Colleen McCullough
The Independence of Miss Mary Bennet
© 2008
For Bruni
Composer and diva.
As beautiful a person inside
as she is outside.
THE LONG, LATE light threw a gilt mantle over the skeletons of shrubs and trees scattered through the Shelby Manor gardens; a few wisps of smoke, smudged at their edges, drifted from the embers of a fire kindled to burn the last of the fallen leaves, and somewhere a stay-behind bird was chattering the tuneless nocturne of late autumn. Watching the sunset from her usual seat in the bay window, Mary felt a twisting of her heart at its blue-gold glory, soon to be a memory banked inside the echoing spaces of her mind. How much longer? Oh, how much longer?
Came the rattle and tinkle of the tea tray as Martha bore it in; she deposited it carefully on the low table flanking the wing chair in which the mistress of Shelby Manor slumbered. Sighing, Mary turned from the window and took her place, setting a delicate cup in its frail saucer then another for herself. How lucky they were to have Old Jenkins! Still harvesting an occasional cucumber from his frames. And how lucky that Mama relished cucumber slices atop her bread-and-butter! She would wake to see the treats sitting on a sprightly doily, and care not that the cake was three days old.

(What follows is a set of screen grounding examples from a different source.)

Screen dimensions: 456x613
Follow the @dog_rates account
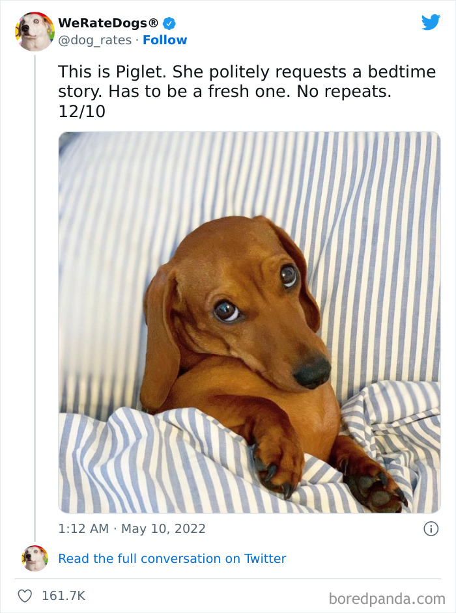coord(165,40)
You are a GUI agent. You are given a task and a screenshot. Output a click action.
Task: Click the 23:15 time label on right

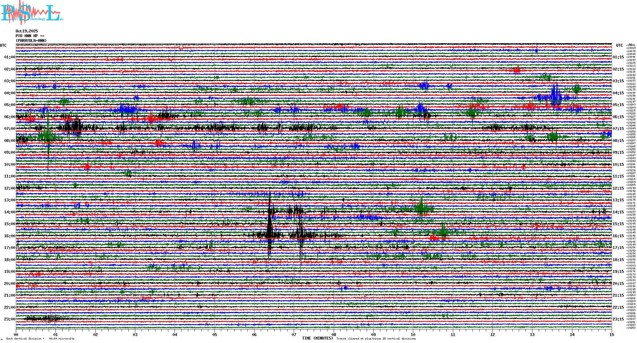(x=618, y=319)
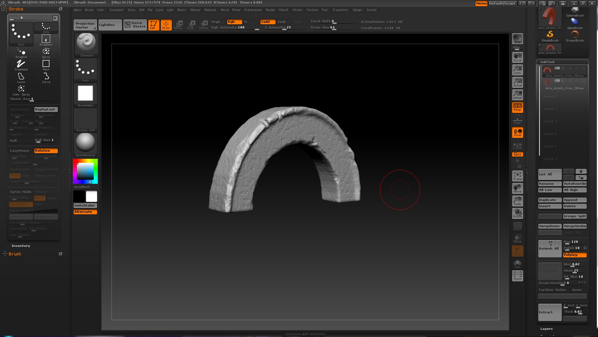
Task: Select the Lasso stroke type
Action: pyautogui.click(x=21, y=77)
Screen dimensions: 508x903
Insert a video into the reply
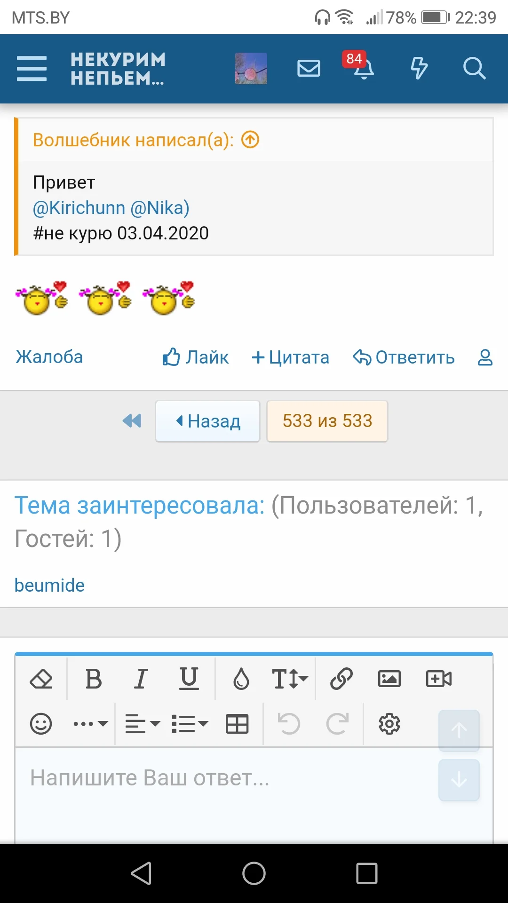click(438, 678)
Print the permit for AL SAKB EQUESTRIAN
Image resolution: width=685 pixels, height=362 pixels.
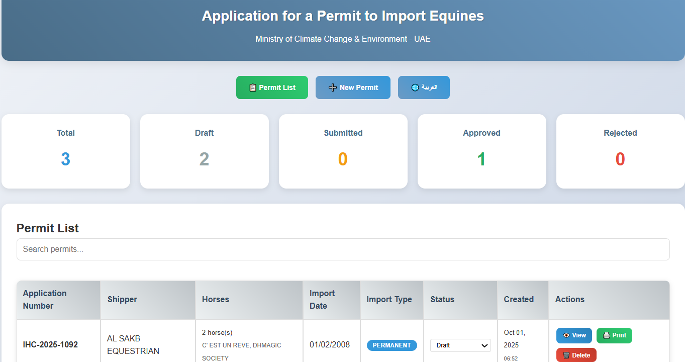614,335
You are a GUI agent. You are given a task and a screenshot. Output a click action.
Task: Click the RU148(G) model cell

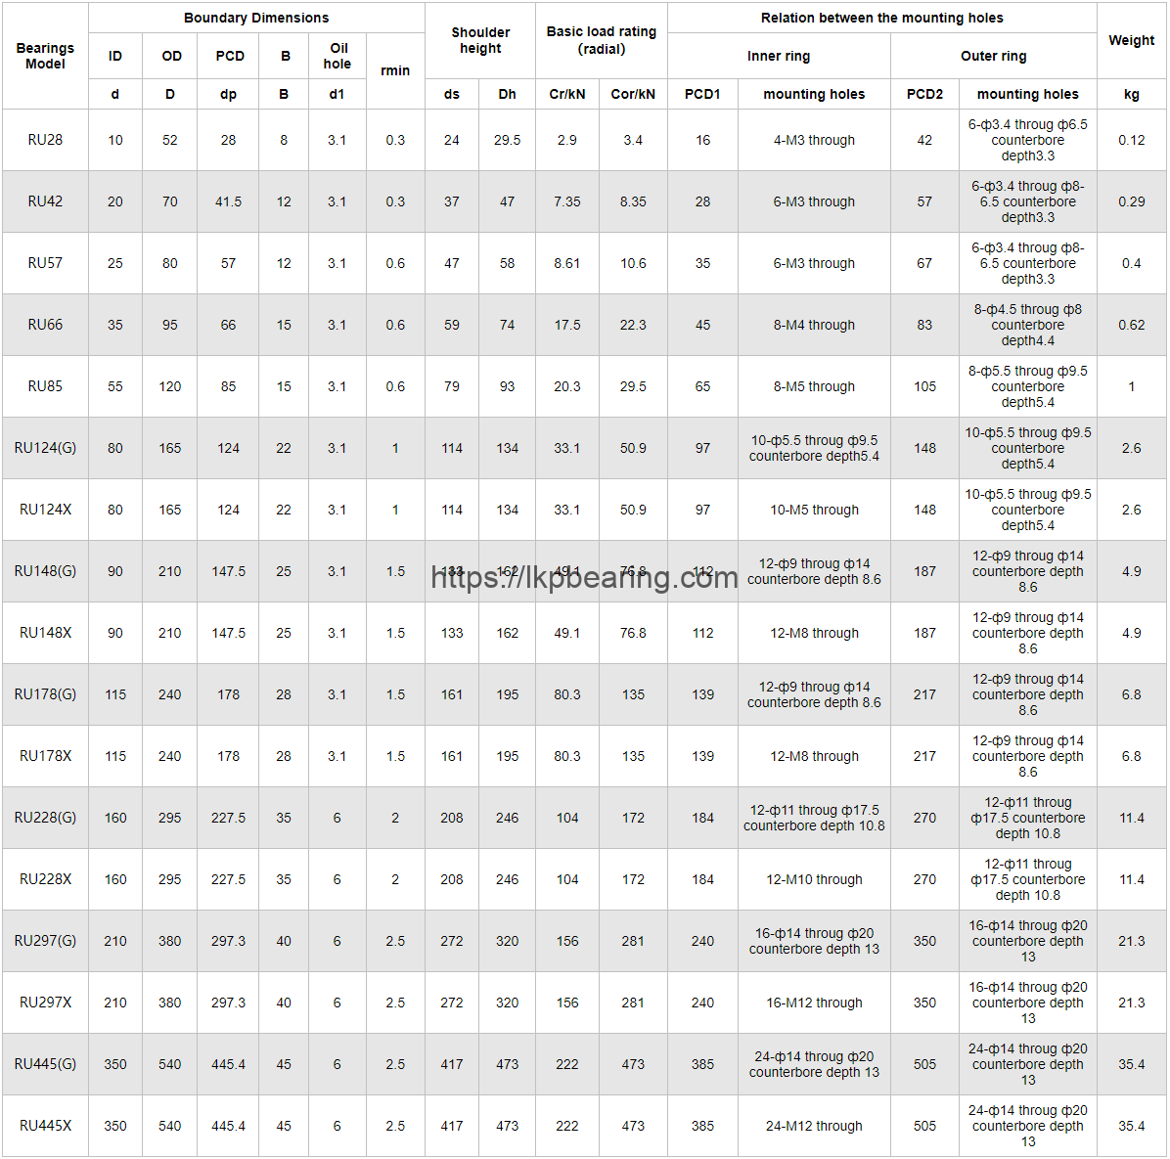[45, 571]
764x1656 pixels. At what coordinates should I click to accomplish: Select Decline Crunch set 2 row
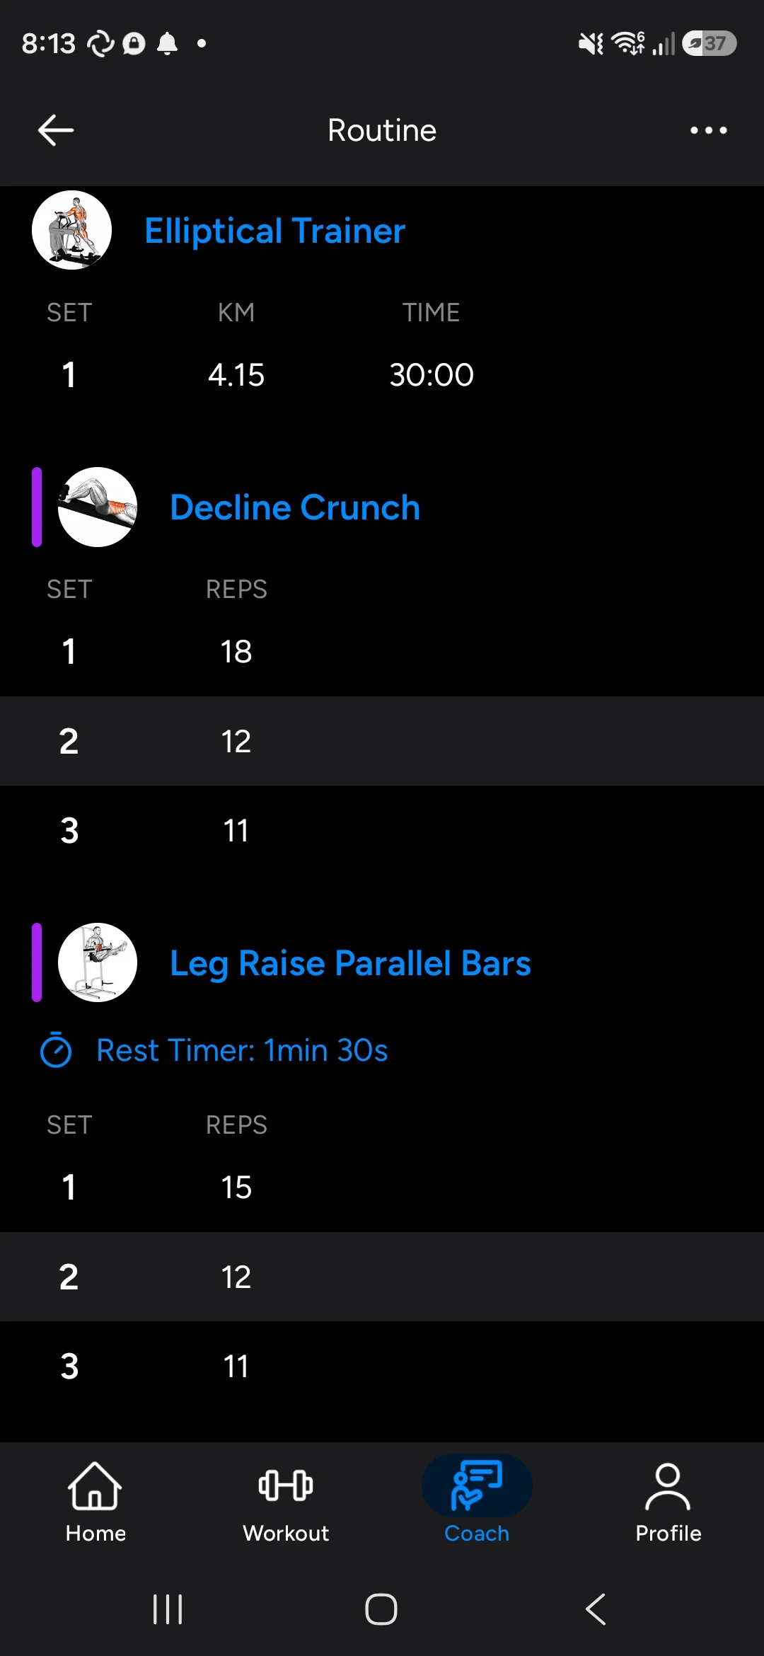[x=382, y=741]
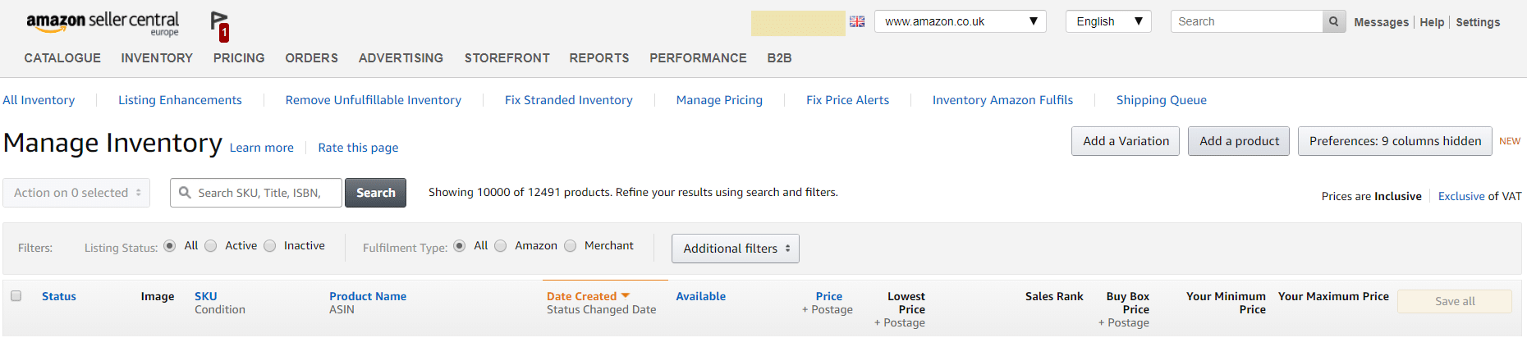Click the Add a product button
This screenshot has width=1527, height=356.
coord(1239,141)
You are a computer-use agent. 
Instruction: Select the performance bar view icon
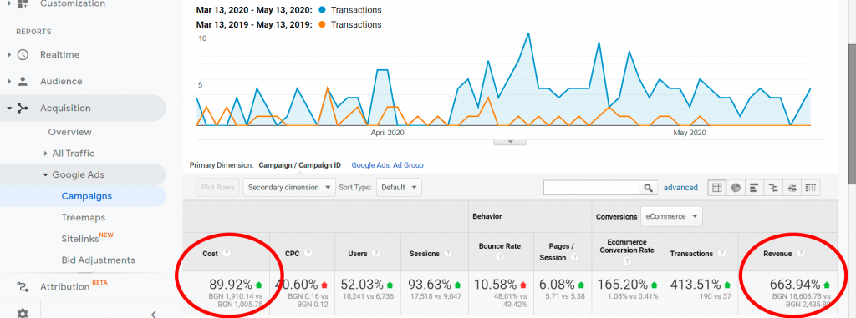point(754,188)
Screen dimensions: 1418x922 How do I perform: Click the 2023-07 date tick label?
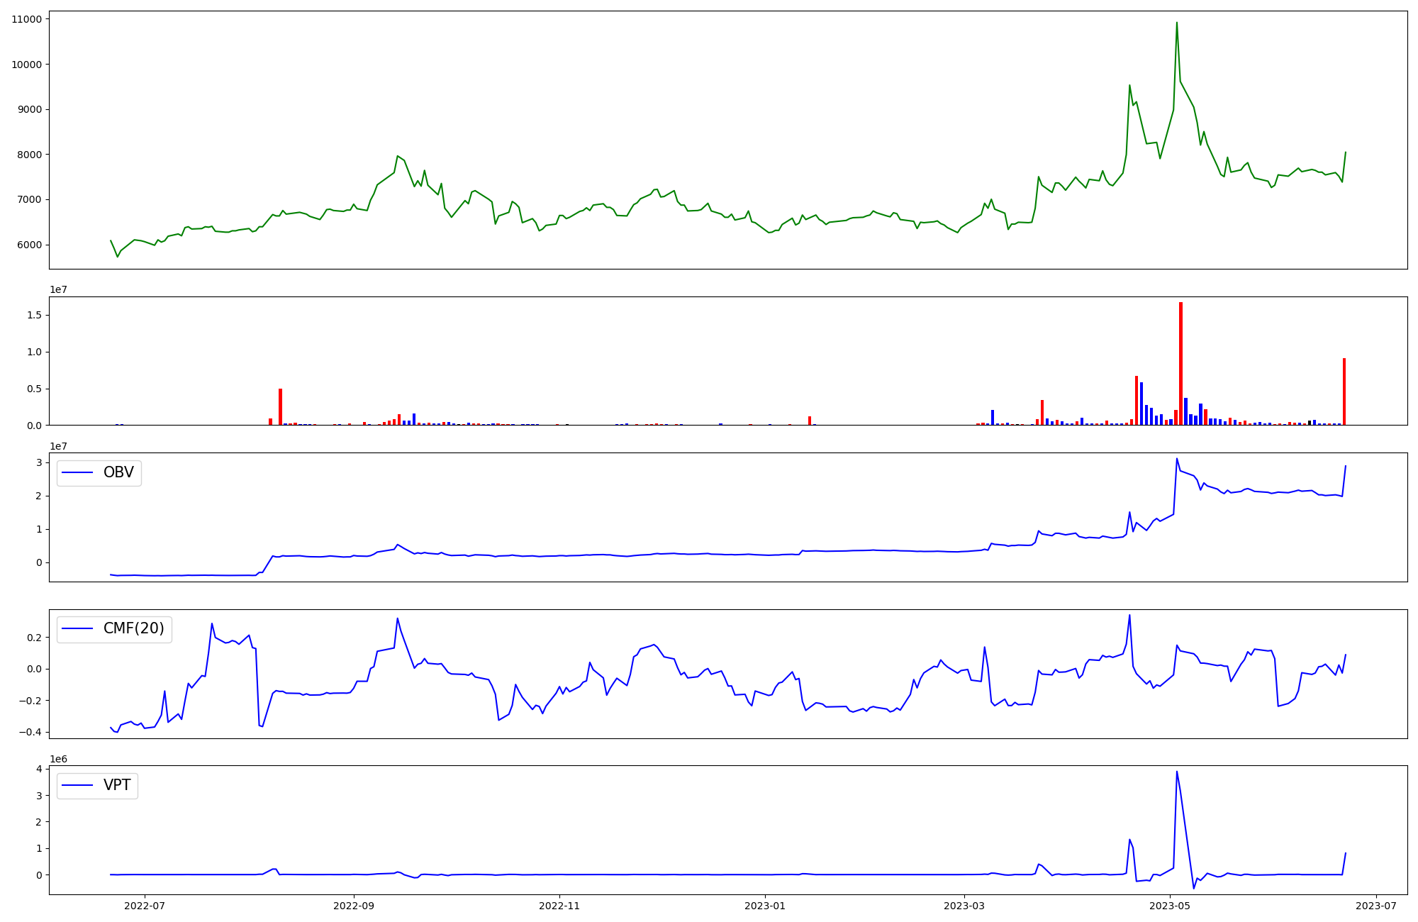(1376, 906)
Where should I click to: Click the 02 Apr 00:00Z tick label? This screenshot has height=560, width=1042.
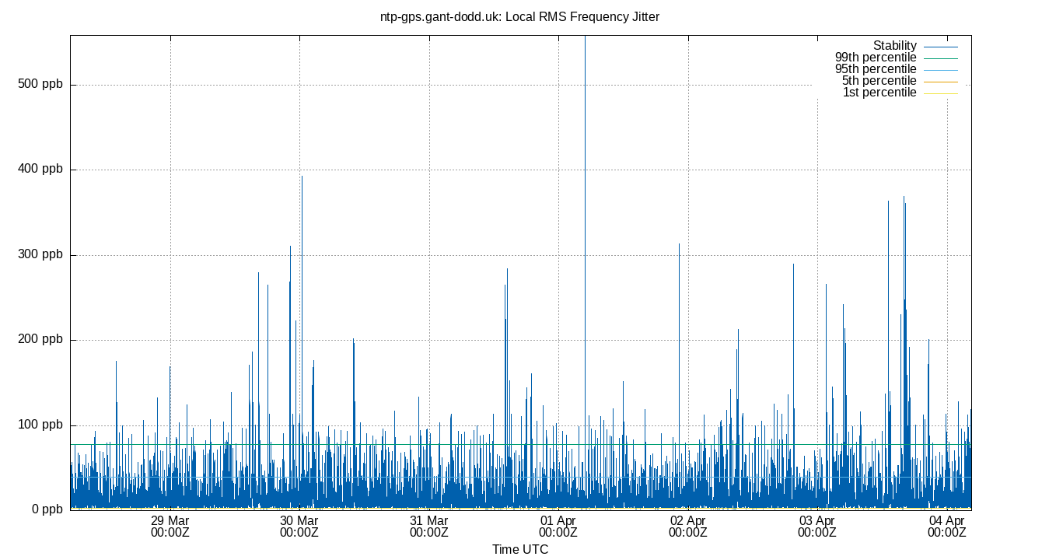(x=687, y=527)
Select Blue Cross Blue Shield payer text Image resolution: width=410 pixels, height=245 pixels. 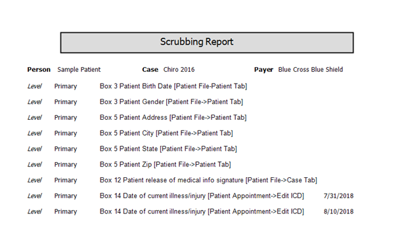coord(310,70)
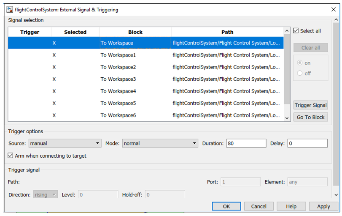This screenshot has height=216, width=342.
Task: Toggle Arm when connecting to target
Action: (x=11, y=156)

“Mama, tea has arrived,” said Mary.
Bundled in shawls and wraps, the little round body jerked; its little round face puckered up peevishly, scowled at being roused. Then the faded blue eyes opened, saw the cucumber atop the bread-and-butter, and a preliminary joy began. But not before the everyday complaint was uttered.
“Have you no compassion for my poor nerves, Mary, to wake me so abruptly?”